*PROMPT*
Whenever a line in the entries below contains "Switch", copy that line.
(RECORDED DATA)
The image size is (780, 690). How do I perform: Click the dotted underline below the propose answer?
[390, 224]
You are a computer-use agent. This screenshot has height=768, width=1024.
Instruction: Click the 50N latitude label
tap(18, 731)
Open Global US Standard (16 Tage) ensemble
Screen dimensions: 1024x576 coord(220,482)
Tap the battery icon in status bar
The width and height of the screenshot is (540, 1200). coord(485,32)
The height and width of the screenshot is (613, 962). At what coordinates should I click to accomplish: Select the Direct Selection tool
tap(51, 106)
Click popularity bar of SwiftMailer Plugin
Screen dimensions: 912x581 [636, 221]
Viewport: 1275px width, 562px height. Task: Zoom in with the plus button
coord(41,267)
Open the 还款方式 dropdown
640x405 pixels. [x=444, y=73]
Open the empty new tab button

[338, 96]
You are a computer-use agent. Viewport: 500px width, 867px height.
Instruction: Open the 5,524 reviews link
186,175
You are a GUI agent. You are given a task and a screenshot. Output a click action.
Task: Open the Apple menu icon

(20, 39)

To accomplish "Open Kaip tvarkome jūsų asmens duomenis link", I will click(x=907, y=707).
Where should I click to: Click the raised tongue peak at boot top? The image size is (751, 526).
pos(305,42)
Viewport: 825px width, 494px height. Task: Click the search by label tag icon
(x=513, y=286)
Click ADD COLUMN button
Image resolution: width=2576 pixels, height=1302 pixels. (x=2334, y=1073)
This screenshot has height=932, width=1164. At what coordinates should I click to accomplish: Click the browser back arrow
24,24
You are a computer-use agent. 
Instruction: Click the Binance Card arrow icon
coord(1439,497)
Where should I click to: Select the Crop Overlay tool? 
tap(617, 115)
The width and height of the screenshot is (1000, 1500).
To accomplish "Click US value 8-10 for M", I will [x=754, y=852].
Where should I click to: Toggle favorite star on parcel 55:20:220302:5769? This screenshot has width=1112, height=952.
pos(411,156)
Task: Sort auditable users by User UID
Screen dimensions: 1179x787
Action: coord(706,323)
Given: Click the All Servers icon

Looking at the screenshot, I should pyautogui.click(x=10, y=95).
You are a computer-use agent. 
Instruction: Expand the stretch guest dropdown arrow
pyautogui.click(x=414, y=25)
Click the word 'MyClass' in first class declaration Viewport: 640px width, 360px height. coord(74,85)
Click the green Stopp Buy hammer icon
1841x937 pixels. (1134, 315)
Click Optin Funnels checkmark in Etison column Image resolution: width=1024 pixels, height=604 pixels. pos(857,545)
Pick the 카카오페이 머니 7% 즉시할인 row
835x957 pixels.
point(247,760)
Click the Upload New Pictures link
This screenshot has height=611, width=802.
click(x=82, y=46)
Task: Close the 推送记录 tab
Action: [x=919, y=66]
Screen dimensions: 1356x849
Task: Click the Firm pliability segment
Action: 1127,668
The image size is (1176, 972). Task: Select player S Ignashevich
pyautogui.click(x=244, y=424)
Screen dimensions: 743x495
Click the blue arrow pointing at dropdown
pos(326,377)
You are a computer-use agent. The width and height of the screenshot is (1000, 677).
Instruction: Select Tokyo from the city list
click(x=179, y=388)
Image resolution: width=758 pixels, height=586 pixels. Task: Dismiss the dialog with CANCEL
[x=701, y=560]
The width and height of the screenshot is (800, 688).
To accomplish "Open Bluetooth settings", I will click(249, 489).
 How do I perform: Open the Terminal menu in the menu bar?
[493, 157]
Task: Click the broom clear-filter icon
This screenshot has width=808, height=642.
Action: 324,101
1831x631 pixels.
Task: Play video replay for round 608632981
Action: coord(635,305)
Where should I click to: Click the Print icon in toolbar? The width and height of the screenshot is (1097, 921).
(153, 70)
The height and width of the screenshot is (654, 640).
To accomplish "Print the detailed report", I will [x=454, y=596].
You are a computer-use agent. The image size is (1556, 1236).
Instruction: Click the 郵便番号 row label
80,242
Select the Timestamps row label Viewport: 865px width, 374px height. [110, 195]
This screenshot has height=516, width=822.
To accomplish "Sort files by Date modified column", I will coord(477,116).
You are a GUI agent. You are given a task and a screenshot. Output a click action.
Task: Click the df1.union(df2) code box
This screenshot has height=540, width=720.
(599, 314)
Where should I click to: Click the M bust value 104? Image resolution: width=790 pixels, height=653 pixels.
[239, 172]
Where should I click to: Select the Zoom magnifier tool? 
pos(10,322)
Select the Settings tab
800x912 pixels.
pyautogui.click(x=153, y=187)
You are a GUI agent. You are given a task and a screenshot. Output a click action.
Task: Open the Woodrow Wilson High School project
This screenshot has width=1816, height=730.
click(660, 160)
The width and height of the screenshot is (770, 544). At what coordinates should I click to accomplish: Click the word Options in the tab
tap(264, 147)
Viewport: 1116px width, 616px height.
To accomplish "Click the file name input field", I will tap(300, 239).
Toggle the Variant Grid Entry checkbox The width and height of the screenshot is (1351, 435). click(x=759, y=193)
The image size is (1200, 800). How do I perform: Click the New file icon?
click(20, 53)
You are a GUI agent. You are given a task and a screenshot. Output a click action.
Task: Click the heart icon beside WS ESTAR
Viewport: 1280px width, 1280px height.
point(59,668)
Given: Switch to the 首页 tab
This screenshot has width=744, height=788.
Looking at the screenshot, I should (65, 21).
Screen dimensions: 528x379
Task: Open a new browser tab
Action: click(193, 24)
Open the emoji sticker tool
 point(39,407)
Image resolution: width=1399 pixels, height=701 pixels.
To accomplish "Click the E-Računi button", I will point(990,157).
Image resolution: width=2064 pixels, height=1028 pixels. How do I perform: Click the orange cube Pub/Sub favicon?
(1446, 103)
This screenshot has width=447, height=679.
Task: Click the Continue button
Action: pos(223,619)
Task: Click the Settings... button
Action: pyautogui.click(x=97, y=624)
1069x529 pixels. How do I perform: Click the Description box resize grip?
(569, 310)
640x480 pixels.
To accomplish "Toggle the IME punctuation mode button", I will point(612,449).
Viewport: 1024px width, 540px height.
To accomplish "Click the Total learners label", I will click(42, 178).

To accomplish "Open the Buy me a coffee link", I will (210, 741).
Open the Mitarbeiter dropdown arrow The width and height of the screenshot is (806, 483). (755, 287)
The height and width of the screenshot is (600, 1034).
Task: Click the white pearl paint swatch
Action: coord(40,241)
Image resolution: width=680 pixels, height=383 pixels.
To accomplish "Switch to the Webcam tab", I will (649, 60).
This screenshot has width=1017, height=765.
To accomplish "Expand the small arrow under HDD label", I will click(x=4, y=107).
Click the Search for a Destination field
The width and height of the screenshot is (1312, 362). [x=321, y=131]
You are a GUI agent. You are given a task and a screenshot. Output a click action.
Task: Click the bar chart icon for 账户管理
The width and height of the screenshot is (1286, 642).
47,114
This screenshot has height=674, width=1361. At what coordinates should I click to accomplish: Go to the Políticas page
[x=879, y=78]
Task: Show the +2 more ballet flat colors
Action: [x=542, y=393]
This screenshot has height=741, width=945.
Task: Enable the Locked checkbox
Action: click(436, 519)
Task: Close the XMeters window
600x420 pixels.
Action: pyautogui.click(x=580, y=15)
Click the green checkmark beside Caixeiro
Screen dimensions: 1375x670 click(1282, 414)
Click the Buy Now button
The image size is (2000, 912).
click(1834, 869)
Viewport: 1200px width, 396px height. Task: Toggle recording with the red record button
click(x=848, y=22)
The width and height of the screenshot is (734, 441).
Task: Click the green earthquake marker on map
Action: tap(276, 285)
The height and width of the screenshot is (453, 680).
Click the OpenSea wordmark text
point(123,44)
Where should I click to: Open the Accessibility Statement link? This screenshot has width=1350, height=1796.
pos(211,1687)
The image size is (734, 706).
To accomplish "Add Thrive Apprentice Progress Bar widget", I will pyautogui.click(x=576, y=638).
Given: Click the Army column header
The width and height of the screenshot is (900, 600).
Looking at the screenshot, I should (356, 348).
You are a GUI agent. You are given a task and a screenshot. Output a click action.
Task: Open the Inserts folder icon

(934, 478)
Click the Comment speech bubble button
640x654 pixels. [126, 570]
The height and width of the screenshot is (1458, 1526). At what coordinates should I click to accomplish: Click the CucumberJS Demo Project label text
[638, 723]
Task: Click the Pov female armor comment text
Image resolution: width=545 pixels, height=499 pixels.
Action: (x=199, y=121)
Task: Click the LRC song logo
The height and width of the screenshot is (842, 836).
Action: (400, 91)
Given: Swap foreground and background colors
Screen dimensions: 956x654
(End RECORDED DATA)
*EXPECTED OUTPUT*
Given: Switch to the 首页 tab
To accomplish "Switch to the Webcam tab", I will (649, 60).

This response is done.